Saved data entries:
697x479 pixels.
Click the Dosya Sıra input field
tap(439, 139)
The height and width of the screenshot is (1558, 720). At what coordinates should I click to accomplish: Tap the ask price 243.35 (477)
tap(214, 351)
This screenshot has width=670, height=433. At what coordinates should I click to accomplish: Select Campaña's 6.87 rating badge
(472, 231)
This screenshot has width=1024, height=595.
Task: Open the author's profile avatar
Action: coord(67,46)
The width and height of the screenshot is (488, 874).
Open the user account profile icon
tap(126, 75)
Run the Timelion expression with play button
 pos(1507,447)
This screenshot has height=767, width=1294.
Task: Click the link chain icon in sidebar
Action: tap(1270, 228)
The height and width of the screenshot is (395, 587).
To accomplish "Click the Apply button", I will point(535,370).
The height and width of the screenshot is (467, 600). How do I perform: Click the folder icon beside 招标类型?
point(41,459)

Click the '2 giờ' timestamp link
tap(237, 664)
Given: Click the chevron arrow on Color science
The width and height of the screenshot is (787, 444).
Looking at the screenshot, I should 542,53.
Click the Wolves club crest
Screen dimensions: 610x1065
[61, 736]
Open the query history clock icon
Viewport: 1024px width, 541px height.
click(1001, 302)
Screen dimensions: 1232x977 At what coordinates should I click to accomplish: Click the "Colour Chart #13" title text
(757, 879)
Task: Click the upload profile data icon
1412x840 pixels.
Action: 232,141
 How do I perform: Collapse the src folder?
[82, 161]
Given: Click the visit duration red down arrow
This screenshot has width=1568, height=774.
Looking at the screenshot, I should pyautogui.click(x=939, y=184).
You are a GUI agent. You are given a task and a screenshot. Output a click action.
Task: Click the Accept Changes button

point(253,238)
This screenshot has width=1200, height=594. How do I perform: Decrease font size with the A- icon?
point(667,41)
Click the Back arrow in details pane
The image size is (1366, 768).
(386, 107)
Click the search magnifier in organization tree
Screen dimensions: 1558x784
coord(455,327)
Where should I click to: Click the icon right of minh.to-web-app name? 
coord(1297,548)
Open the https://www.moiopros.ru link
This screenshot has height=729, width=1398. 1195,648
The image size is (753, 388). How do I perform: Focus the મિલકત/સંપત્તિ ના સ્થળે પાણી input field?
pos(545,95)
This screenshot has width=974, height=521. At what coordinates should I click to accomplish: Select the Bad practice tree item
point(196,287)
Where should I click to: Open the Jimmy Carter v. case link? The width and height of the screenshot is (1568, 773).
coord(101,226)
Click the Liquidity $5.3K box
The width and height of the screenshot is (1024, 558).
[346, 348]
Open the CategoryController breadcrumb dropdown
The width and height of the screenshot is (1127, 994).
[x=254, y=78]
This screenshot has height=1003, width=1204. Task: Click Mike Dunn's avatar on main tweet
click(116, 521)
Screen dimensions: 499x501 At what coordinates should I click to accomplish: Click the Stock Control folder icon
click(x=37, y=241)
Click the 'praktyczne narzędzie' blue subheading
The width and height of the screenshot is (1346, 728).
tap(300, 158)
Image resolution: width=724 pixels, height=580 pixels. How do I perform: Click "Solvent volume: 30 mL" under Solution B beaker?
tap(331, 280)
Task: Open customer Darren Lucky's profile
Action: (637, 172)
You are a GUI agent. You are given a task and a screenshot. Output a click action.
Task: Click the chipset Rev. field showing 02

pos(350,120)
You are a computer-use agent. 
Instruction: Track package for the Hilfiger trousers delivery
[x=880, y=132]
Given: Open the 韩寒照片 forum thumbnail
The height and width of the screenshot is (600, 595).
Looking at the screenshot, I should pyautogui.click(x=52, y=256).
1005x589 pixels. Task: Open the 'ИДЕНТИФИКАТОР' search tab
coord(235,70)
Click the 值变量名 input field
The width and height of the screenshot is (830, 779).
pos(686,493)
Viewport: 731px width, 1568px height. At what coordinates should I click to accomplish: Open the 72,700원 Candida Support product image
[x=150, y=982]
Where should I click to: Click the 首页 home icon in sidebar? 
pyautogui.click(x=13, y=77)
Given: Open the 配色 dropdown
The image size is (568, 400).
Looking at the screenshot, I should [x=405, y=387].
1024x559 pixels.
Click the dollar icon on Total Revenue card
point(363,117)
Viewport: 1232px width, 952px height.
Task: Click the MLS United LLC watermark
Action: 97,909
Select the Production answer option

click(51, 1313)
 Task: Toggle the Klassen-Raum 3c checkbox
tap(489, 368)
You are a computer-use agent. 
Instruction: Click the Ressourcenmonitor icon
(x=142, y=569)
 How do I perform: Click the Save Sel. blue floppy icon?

YOUR ASSIGNMENT » Find "1005x589 pixels. Task: Open" in the entries above, then repeat its line and all lines after it exactly, down to the last line.

SOLUTION TO THE EXERCISE »
1005x589 pixels. Task: Open the 'ИДЕНТИФИКАТОР' search tab
coord(235,70)
Click the 值变量名 input field
The width and height of the screenshot is (830, 779).
pos(686,493)
Viewport: 731px width, 1568px height. At what coordinates should I click to accomplish: Open the 72,700원 Candida Support product image
[x=150, y=982]
Where should I click to: Click the 首页 home icon in sidebar? 
pyautogui.click(x=13, y=77)
Given: Open the 配色 dropdown
The image size is (568, 400).
Looking at the screenshot, I should [x=405, y=387].
1024x559 pixels.
Click the dollar icon on Total Revenue card
point(363,117)
Viewport: 1232px width, 952px height.
Task: Click the MLS United LLC watermark
Action: 97,909
Select the Production answer option

click(51, 1313)
 Task: Toggle the Klassen-Raum 3c checkbox
tap(489, 368)
You are a computer-use agent. 
Instruction: Click the Ressourcenmonitor icon
(x=142, y=569)
 How do I perform: Click the Save Sel. blue floppy icon?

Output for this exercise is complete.